____ 出典

【証言】「砂糖で1日を過ごせと…」引き揚げ後も続く飢えとの戦い…山田洋次監督 戦争の原体験2
日テレNEWS
8月15日の終戦の日を前に、「男はつらいよ」など数々の名作映画を手がけた山田洋次監督が、自身の戦争体験を語りました。
■日本に引き揚げても続いた“飢え”
敗戦から約2年後、旧満州の大連から博多港へ引き揚げることになった山田監督。帰国後は、山口県宇部市の親戚をたよることになります。 山田監督 「日本に帰れば、こんなつらい思いをしないで済むようになるんだということで…ようやく引き揚げる日が来たんだけど、日本もある意味で、食料品は同じだったね。飢餓状態は日本に帰ってもずっと続いたね、それから」 「考えてみたら僕の世代というのは、だいたい小学校の4、5年の頃から始まって大学を出るまで、ずっと飢餓状態だったと言えるかもしれないね。お腹はすきっぱなしでね」

________
____ データ記録

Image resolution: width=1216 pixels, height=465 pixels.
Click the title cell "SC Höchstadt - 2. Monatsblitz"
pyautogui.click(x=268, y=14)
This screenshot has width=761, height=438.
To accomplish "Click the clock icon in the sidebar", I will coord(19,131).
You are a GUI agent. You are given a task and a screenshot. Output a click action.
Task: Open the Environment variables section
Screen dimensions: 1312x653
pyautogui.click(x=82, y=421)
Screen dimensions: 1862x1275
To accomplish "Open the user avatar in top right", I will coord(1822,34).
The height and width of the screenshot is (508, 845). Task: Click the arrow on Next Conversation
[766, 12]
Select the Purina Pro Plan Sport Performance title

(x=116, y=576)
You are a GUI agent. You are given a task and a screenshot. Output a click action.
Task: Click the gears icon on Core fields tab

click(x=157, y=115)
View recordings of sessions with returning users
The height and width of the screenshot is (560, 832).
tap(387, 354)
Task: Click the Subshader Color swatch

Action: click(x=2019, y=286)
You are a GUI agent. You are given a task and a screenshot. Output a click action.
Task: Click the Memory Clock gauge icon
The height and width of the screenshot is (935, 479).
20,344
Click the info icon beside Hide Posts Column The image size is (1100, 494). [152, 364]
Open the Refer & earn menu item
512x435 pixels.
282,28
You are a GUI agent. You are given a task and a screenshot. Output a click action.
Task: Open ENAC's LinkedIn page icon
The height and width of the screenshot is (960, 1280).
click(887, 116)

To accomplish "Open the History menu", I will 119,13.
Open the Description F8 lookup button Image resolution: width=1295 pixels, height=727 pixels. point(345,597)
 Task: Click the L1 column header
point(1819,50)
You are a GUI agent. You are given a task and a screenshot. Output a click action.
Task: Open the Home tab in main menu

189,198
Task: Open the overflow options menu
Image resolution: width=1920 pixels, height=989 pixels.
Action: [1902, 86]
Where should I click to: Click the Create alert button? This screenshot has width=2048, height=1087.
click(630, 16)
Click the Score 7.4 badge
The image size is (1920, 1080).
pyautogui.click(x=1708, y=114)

________

課題文 - 山田洋次監督が引き揚げ後の飢えを語る記事を、最後の文の後から引き継いで書いてください。

記述回答 -
■「砂糖で1日を過ごせと…」帰国しても貧しい生活
山田監督 「(旧満州から引き揚げる前は)日本の食糧難なんて、何の情報もないんだから。日本がどうなってるのか、全くわからないわけだ。日本がこんなに食糧難になってるなんて、想像もできないわけよ。だから驚いたね、日本に来てね」 「1日にお米が、2合何勺とか、決まってんだよな、全部配給でね。 お米が配給になれば、まだいい方。お米も無いから代わりに、麦だとか、代わりにサツマイモだとか。一番ひどい時は代わりに、黒砂糖が来たことあったね。 要するに外国から援助物資がいろいろ来るわけだ」 「(黒砂糖は)精製していない真っ黒けなね。 甘いことは甘いんだけども…そういう砂糖が、カロリー計算して、換算してくるわけよ。 だから、(配給のお米が)1日に、2合5勺が1人分だとすると、その分のカロリーを計算して、何十グラムかの砂糖が来るわけ。それでもって1日過ごせっていってるんだからね。 ずいぶん乱暴な話なんだけど、そんな時代があったね」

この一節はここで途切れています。